• PROBLEM DESCRIPTION
Where the listing below reaches the line containing "Médiaajánlat (606, 1682)", start writing out lines exactly, and stop once the line containing "Még több cikk (410, 1431)" has been written.

• DATA FOR REVIEW
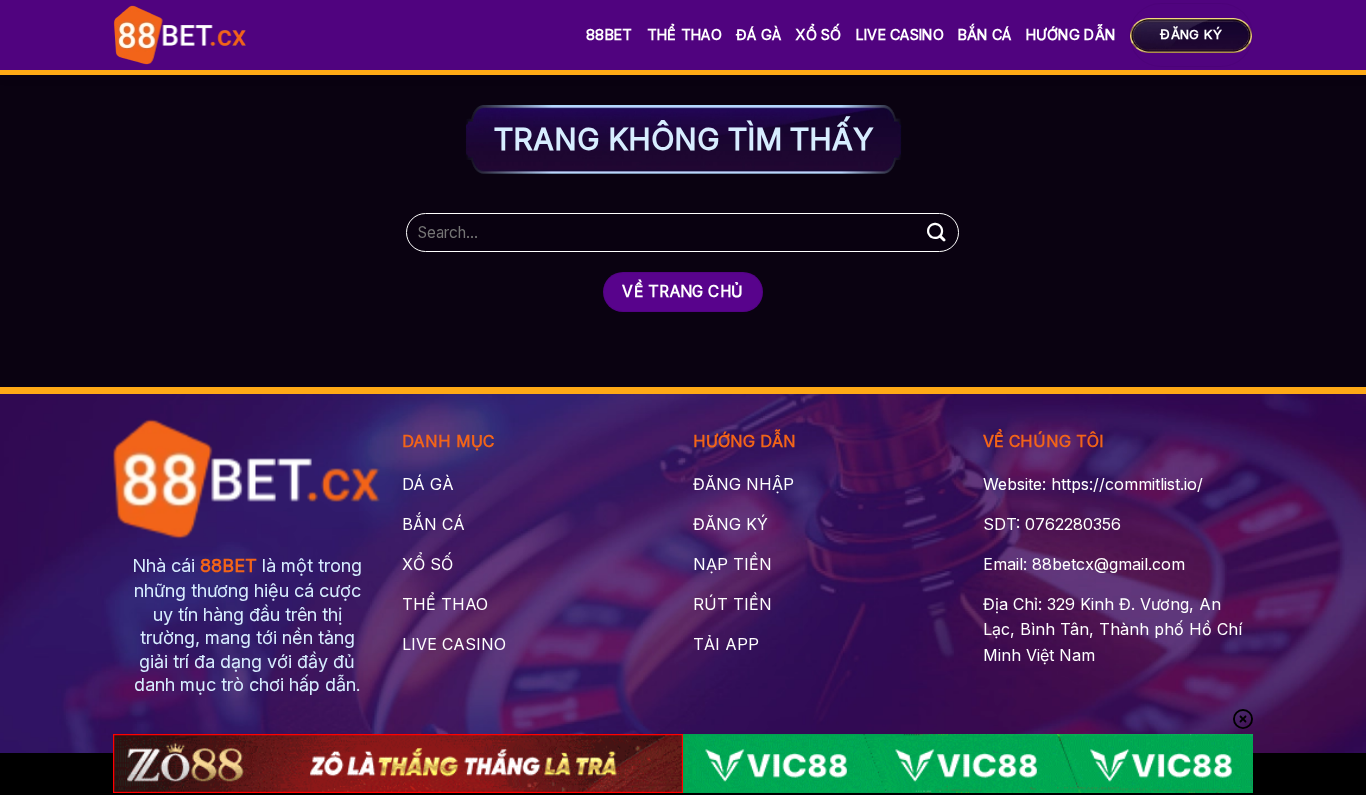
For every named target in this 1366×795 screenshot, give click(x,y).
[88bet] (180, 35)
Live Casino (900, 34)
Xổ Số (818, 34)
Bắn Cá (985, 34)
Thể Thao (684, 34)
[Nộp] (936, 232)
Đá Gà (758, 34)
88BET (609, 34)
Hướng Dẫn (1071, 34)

---

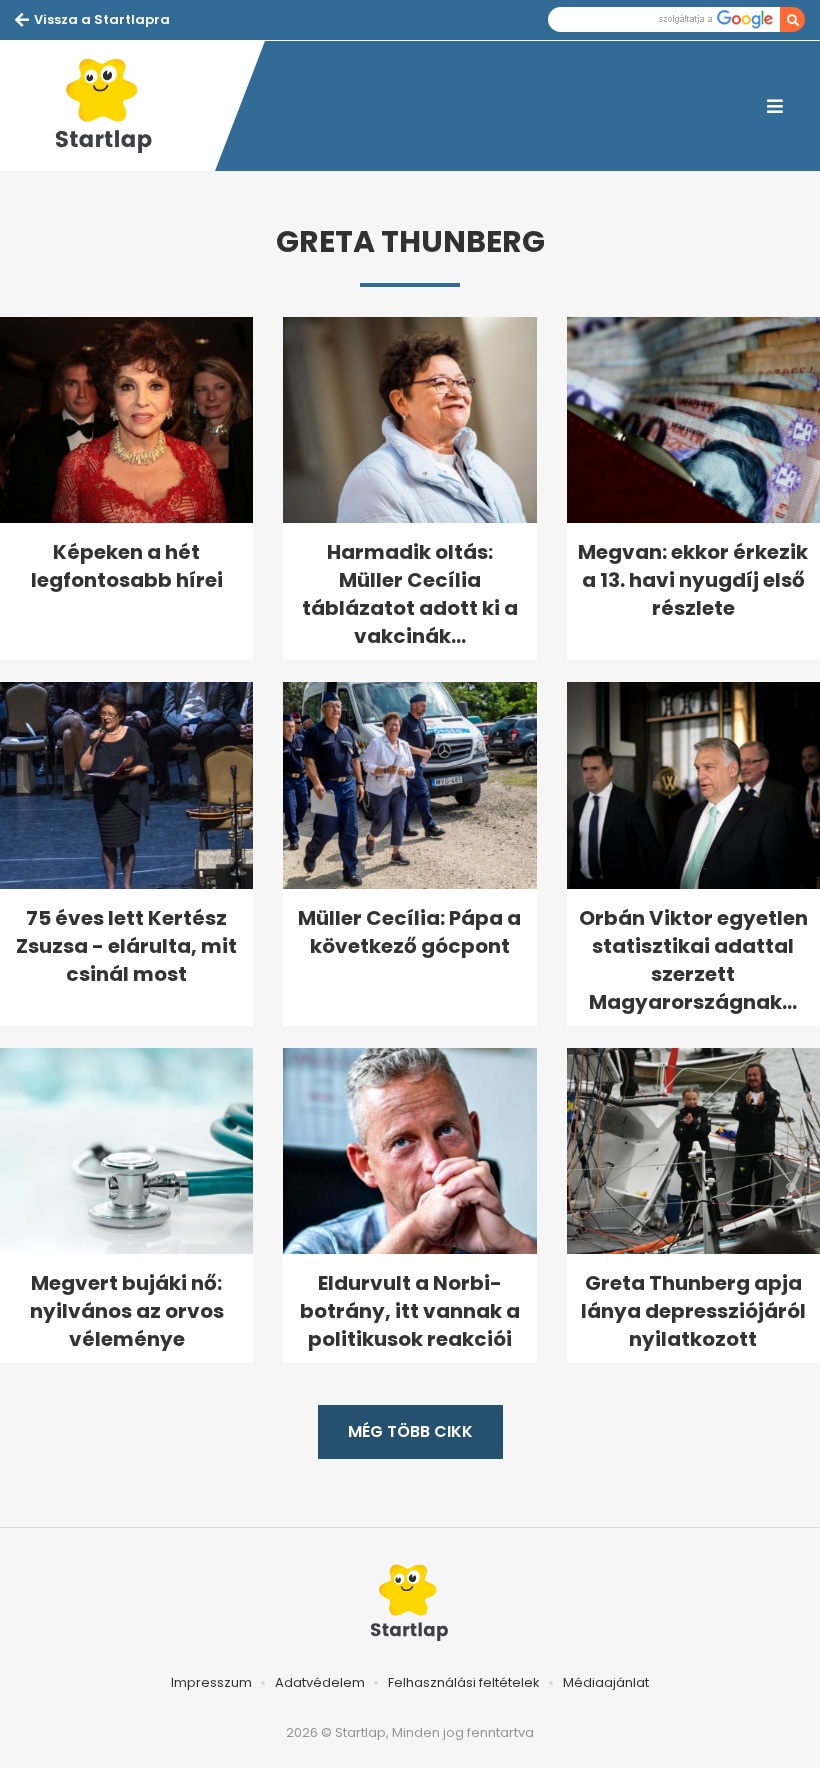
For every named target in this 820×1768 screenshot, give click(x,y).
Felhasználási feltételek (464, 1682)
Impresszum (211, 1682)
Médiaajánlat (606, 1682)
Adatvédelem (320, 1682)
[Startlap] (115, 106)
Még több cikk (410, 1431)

• WRITTEN REPLY
Médiaajánlat (606, 1682)
Adatvédelem (320, 1682)
[Startlap] (115, 106)
Még több cikk (410, 1431)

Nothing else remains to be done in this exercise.